From my last sketch, I was determined to focus on the area around either one of the poles. Whatever took my fancy would become my subject. The spectacular crater Moretus caught my eye, and two hours later the sketch below appeared.
What most impressed me was the shadow flooded crater floor with its brilliantly white, massive and tall central peak surrounded by the silent blackness. Careful inspection showed a terraced internal crater wall, highly textured and fractured, as well as very crated too.
The whole scene was very dramatic with the foreshortened lunarscape, long, long shadows, and an impressively long leading edge of singularly illuminated peaks far beyond the terminator proper. By the time the main body of the sketch was done, I just couldn’t finish it without adding the position of the south pole and an extension of the south east limb with the irregular ‘horizon’ of the Moon.
This sketch will forever be a “remember where you were when…?” occasion with the passing of Neil Armstrong.
Neil, every time I look through a telescope, I become an astronaut too…
The world has lost a true hero. Humble, graceful, peaceful.
Object: Crater Moretus to South Pole
Gear: C8, 8” SCT
Gear: 9mm TMB Type II Planetary, 222X
Date: 25th August, 2012
Location: Sydney, Australia
Media: Soft pastel, charcoal, white ink and china graph on A5 size black paper
PS, I've added a photo of the whole sheet the sketch is on.
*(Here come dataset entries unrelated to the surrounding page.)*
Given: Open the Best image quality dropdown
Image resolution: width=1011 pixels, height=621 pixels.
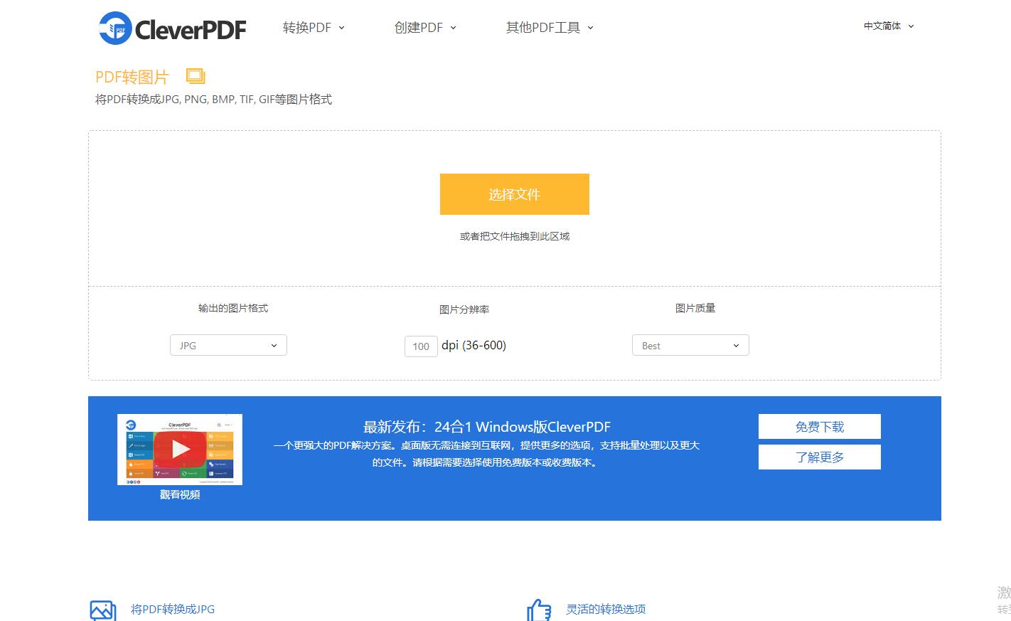Looking at the screenshot, I should (690, 345).
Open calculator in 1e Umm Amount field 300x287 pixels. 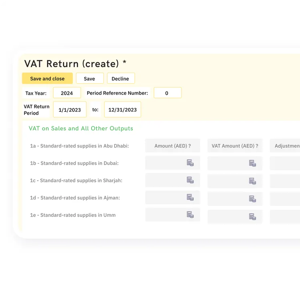tap(190, 215)
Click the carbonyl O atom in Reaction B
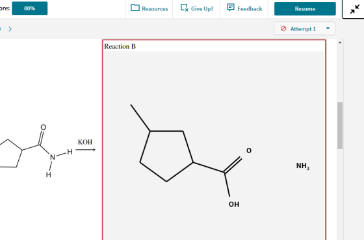 click(248, 150)
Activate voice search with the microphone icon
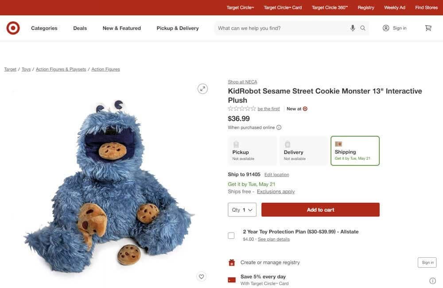This screenshot has height=288, width=443. [352, 28]
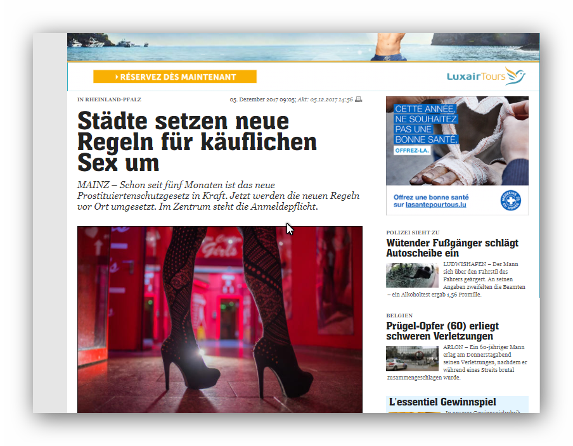Click the Gewinnspiel thumbnail image at the bottom
This screenshot has height=446, width=573.
(x=414, y=412)
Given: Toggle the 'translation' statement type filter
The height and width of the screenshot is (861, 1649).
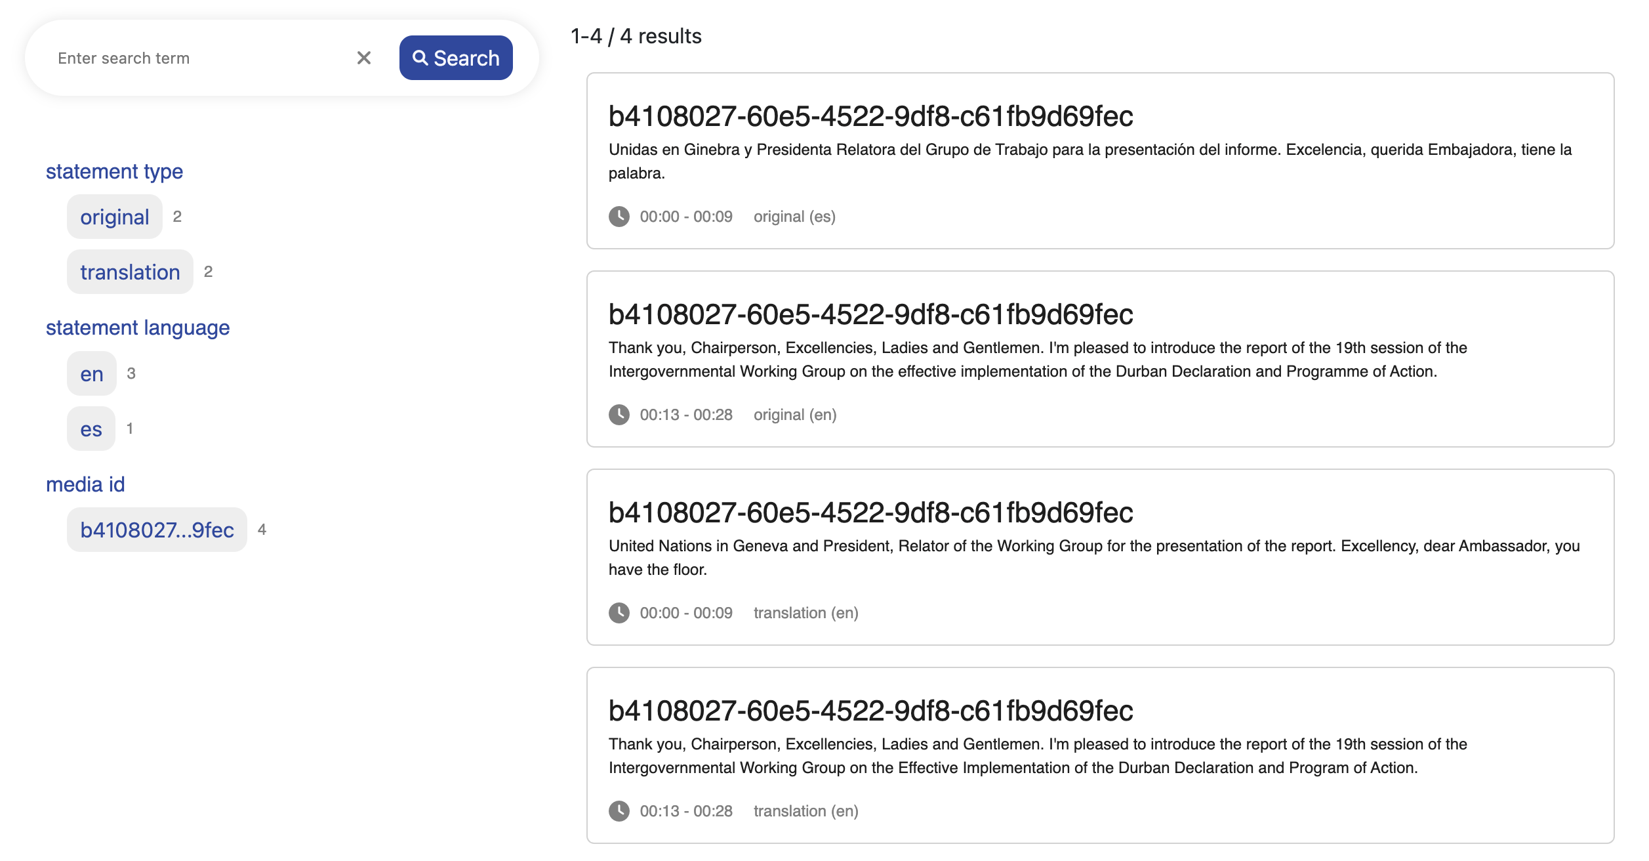Looking at the screenshot, I should [x=130, y=272].
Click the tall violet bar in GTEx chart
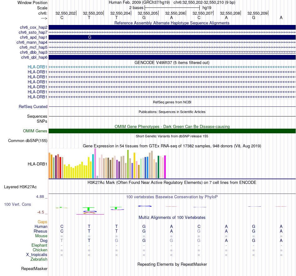This screenshot has width=296, height=276. (x=95, y=163)
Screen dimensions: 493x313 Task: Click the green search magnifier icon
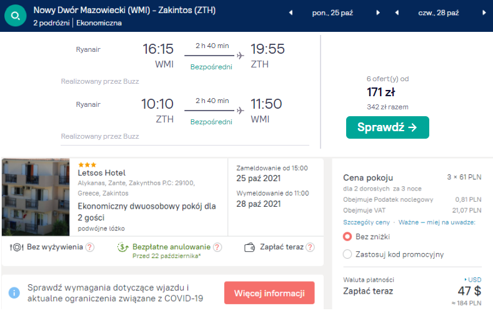pos(14,15)
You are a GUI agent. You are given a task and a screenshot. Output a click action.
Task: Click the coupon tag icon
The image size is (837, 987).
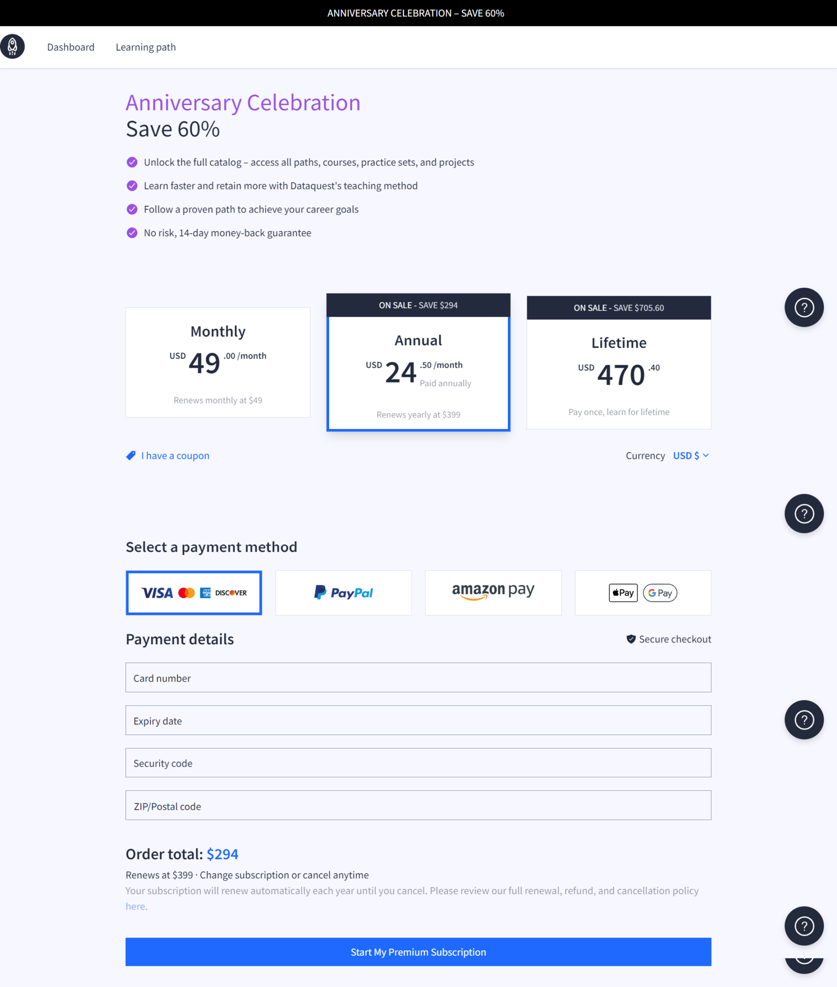(x=131, y=455)
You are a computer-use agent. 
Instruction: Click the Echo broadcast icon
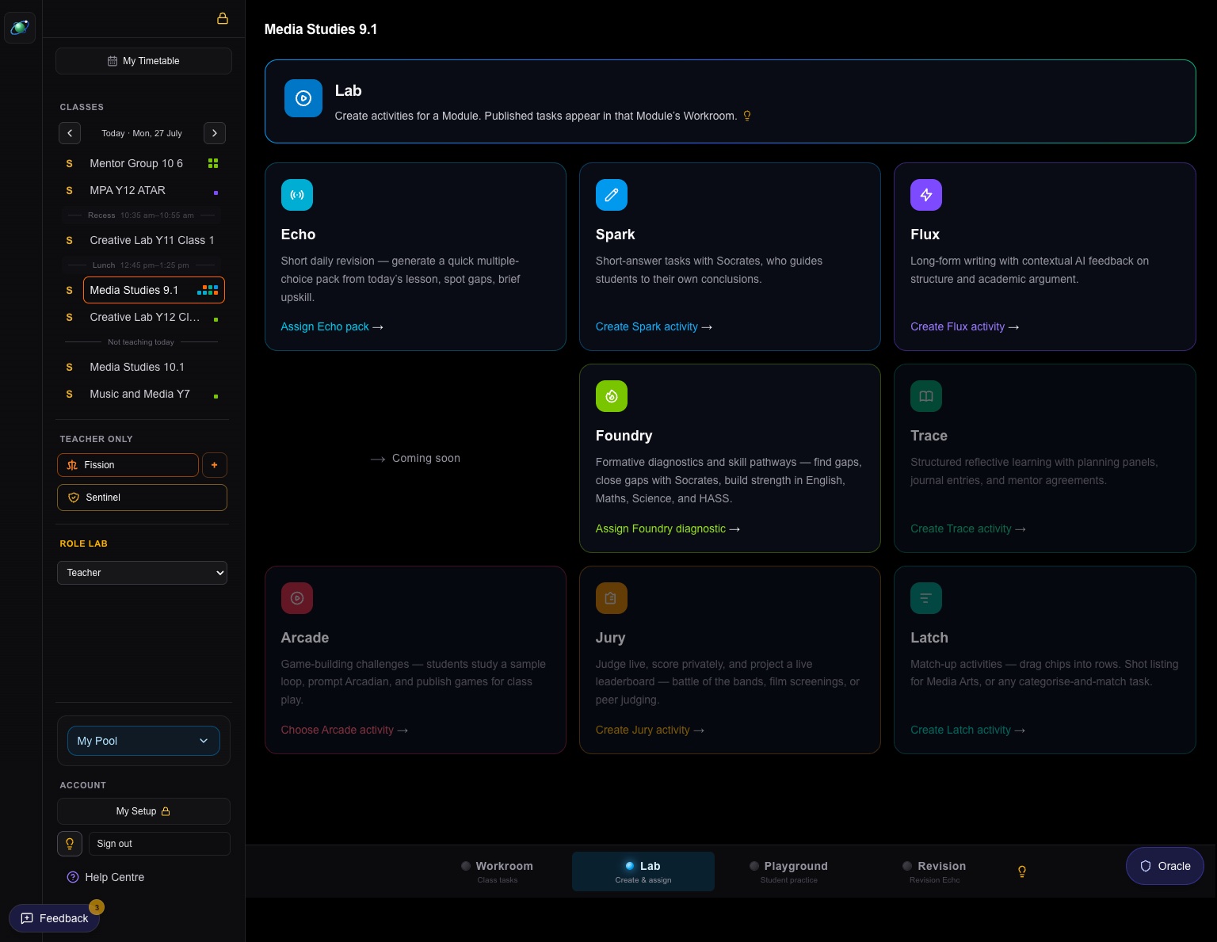[x=297, y=195]
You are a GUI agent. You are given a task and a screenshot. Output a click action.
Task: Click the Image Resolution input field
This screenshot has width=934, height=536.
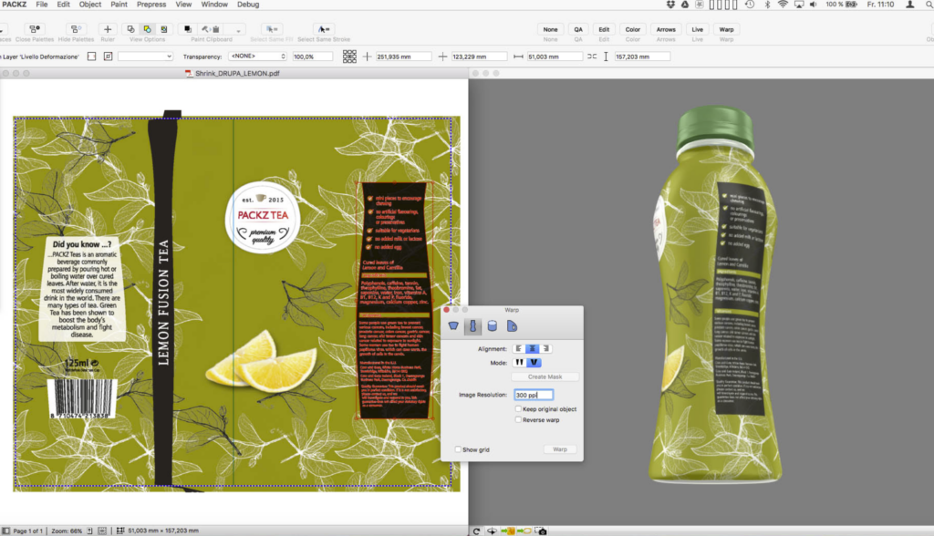533,395
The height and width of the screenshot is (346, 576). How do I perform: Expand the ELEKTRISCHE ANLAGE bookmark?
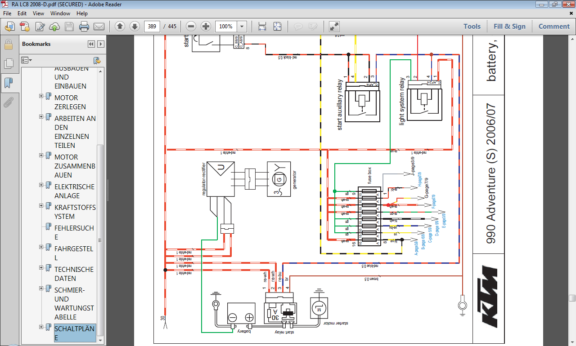tap(41, 185)
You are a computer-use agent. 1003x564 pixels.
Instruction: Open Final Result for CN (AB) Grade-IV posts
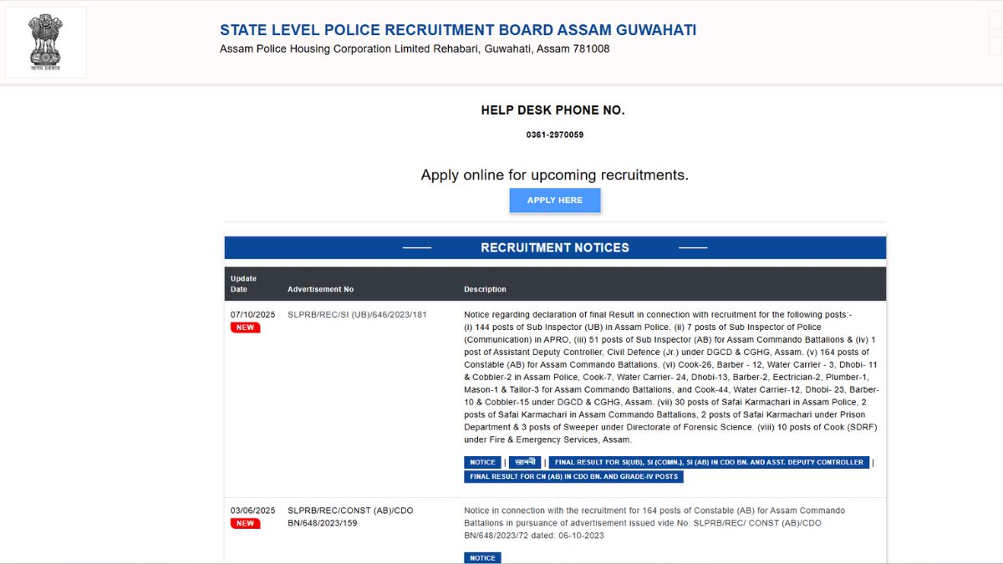click(573, 476)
Last edited by mental4astro; 28-08-2012 at 07:45 AM.
This drawing done on Saturday 25th August shows a chain of three prominent craters: Ptolomaeus, Arzachel and Alphonsus. Arzachel is the topmost and (with a diameter of 100 km) smallest of the craters in the above image, Alphonsus is the middle one having a diameter of 121 km. With 158 km, the crater Ptolomaeus is the biggest of the craters visible in this drawing.
Soft pastel and charcoal on black paper.
Alex gave me a lesson prior to attempting the drawing. I wasn't too fussed about my effort until I saw it in daylight and now I'm quite impressed with myself.
Thanks Alex for you patience and guidance.